L'enfant béni du mignon
Il n'y a heureusement pas que Line dans la vie, il y a aussi le studio Extend Interactive et son dernier jeu en date, So Many Me. Le titre est un puzzle-platformer dans la lignée de Braid et de Fez, auxquels les développeurs font d'ailleurs référence à plusieurs reprises. Vous incarnez Filo, une petite boule verte avec des yeux (que vous pourrez par ailleurs personnaliser par la suite), qui est suivi par une ribambelle de « Me », c'est-à-dire des clones de lui-même, qui copient exactement le moindre de ses mouvements. Filo et ses compères peuvent se transformer en blocs pour servir de plates-formes aux autres, mais aussi en trampolines, en leurre... Avec une histoire bourrée d'humour et des puzzles parfois franchement tordus, le jeu est une très bonne surprise et vaut le coup d'être essayé. Une version démo est d'ailleurs disponible sur Steam, et donne déjà accès à une expérience de jeu agréable (mais à aucun niveau vraiment compliquée).
L'overdose de peluches
Mais malheureusement, même si So Many Me est un très bon jeu, je n'ai pas pu m'empêcher de songer à ce qu'il aurait pu être avec une direction artistique originale, comme celle de Braid ou de Fez, ses deux grands frères. Du rose bonbon et des arcs-en-ciel à toutes les sauces, ça devient vite écœurant, et l'ont aimerait voir de nouvelles idées jaillir des cerveaux japonisés des studios thaïlandais.
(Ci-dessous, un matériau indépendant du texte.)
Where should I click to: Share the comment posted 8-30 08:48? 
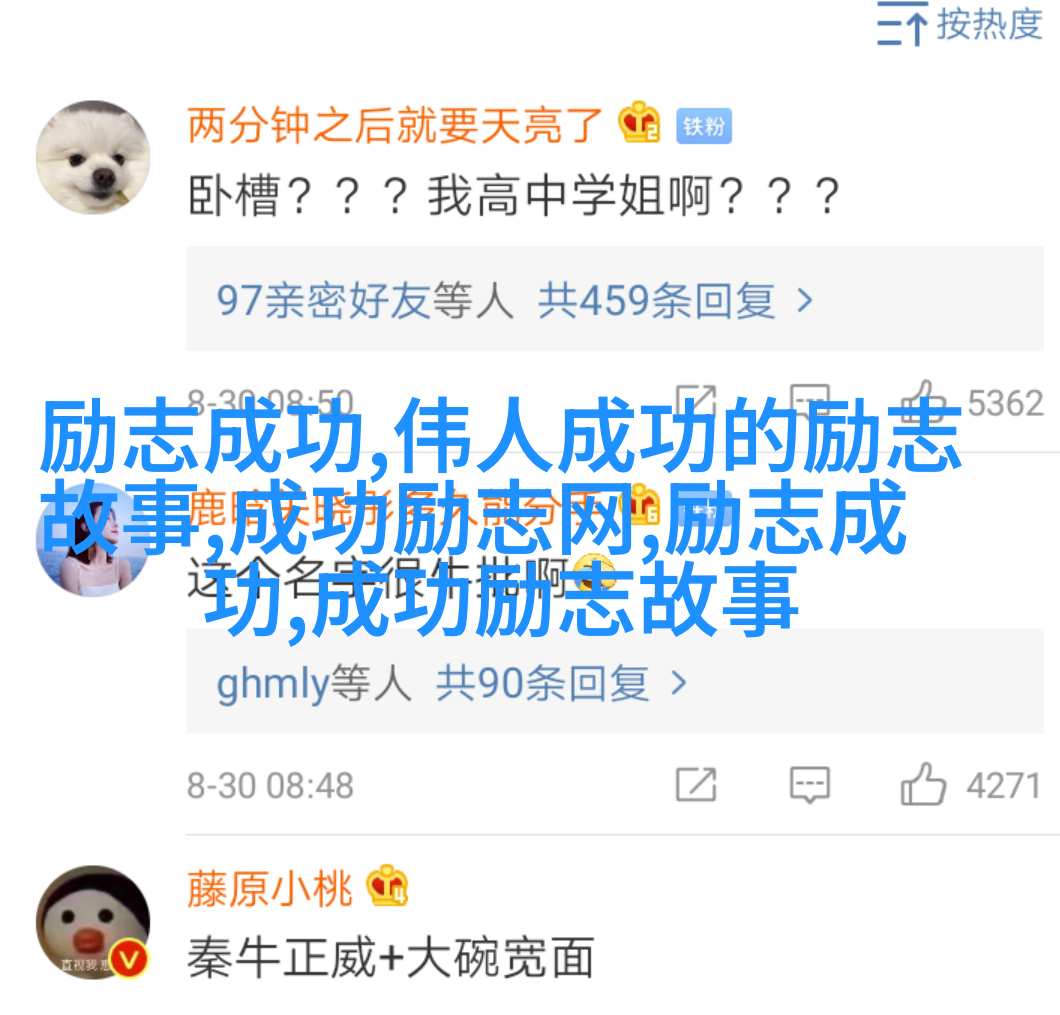click(696, 785)
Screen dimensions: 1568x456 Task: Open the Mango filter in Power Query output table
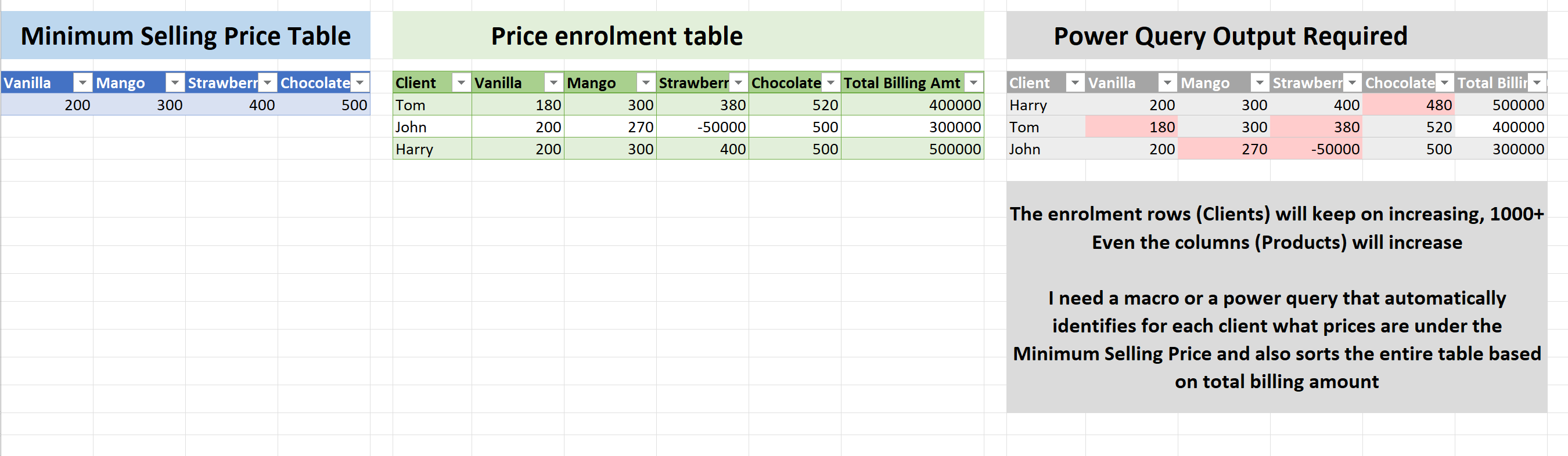(x=1261, y=82)
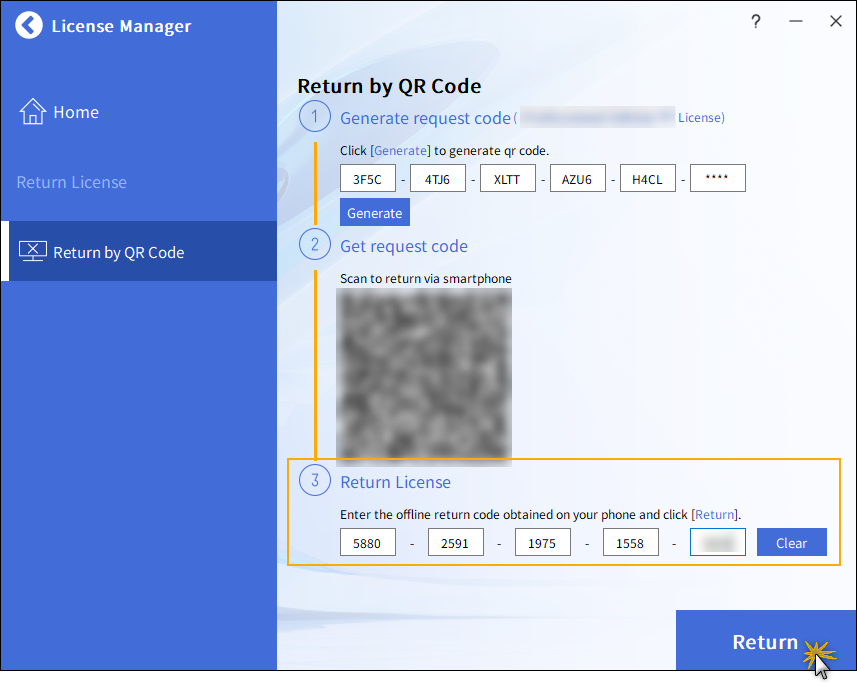Click the blurred QR code image

[425, 376]
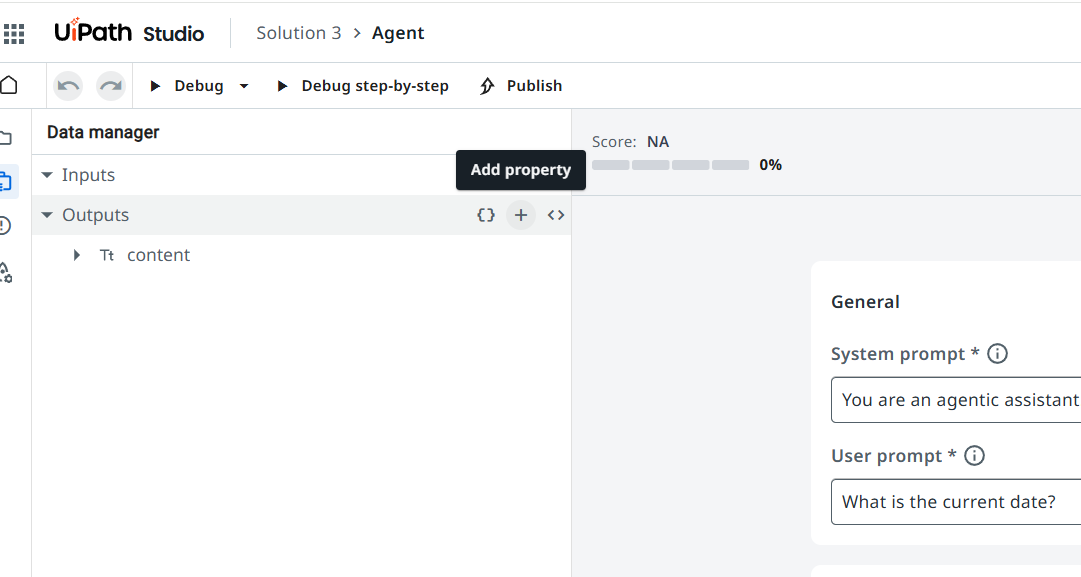The height and width of the screenshot is (577, 1081).
Task: Open the errors panel sidebar icon
Action: pos(6,226)
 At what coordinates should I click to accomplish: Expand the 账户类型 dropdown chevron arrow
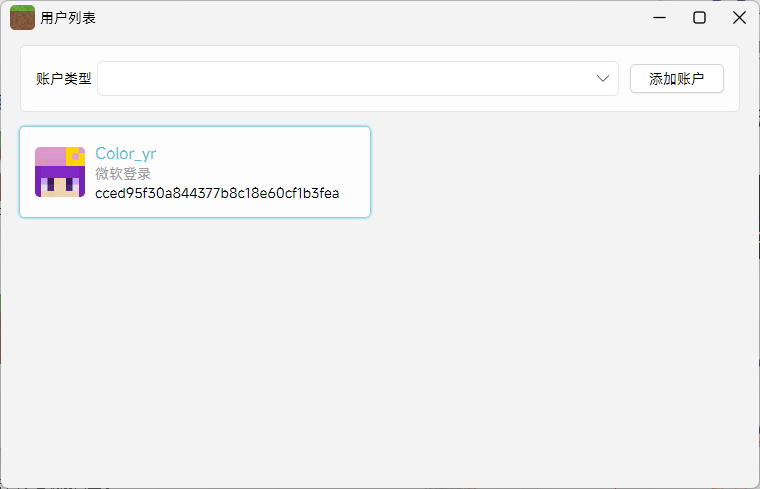[x=603, y=79]
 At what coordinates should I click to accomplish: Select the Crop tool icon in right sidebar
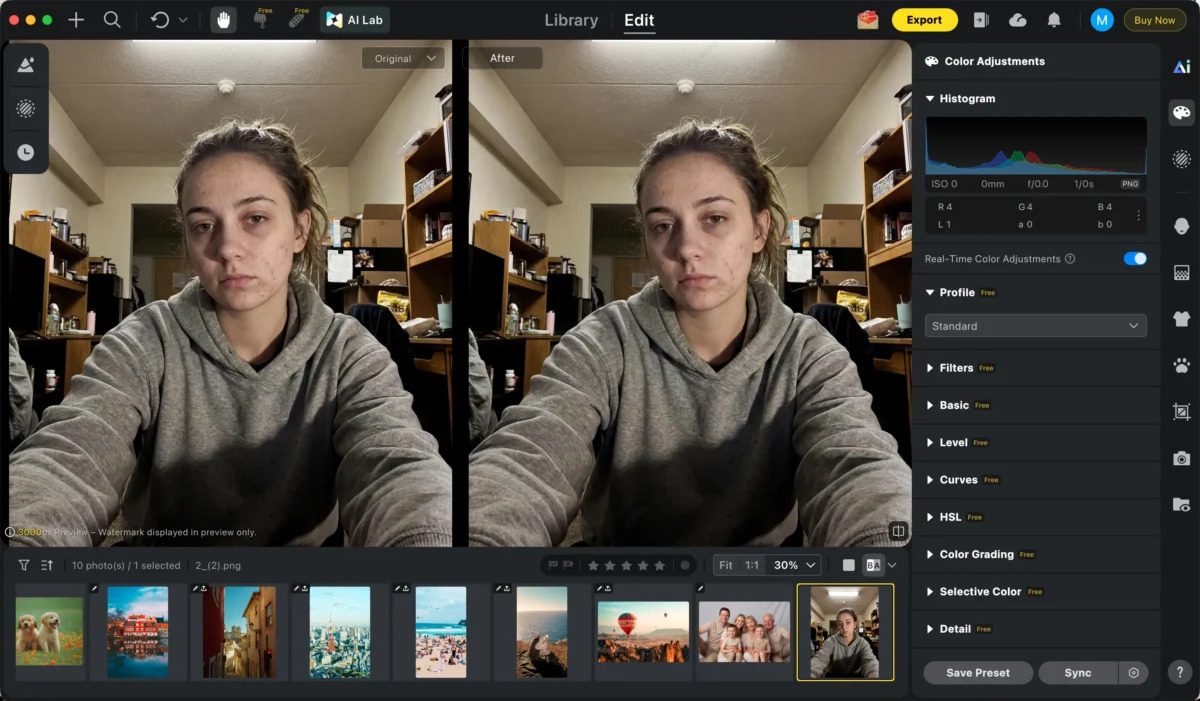click(x=1181, y=411)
Quand on voit la richesse de la peinture traditionnelle thaïlandaise, ça ne devrait pas être trop compliqué.
C'est plus mignon, c'est difforme
Tout ça, en fin de compte, ça m'a mis un peu mal à l'aise. A force de voir des poussins, des chiots et des chatons partout, je ne sais plus trop quel effet ça me fait. Autant j'étais normalement le premier à me consumer de tendresse devant une portée de chiots, mais là c'est trop. Au début, ça m'a foutu en rogne, et à force d'en voir partout, j'ai vraiment envie de la jeter dans une presse à cidre avant de balancer son cadavre aux cochons, à Hello Kitty. Mais ensuite c'est devenu banal, et je me suis rendu compte progressivement que je ne pouvais plus m'extasier ou m'attendrir sur quelque chose de mignon, et qu'il avait donc perdu de son essence. C'est comme si, en en saturant toutes les étapes de la vie quotidienne, le mignon était devenu insignifiant. Il va me falloir du temps, et de la patience, pour réussir à comprendre où se loge, aujourd'hui, la fonction sociale du kawaï.
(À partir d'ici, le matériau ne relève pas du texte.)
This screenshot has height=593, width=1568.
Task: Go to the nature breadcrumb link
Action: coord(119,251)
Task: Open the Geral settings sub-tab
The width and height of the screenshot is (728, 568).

Cet article est écrit et proposé par Edouard, voyageur moderne à l'origine de l'initiative "Joueurs du monde".
Note(s)
(a) : On notera malgré tout un certain nombre d'effets collatéraux. Par exemple, le chara design peut quand même avoir des conséquences sur la forme des hitboxs et donc sur le gameplay. On imagine bien que celle de Rondoudou sera logiquement plus volumineuse que celle de Grim Fandango.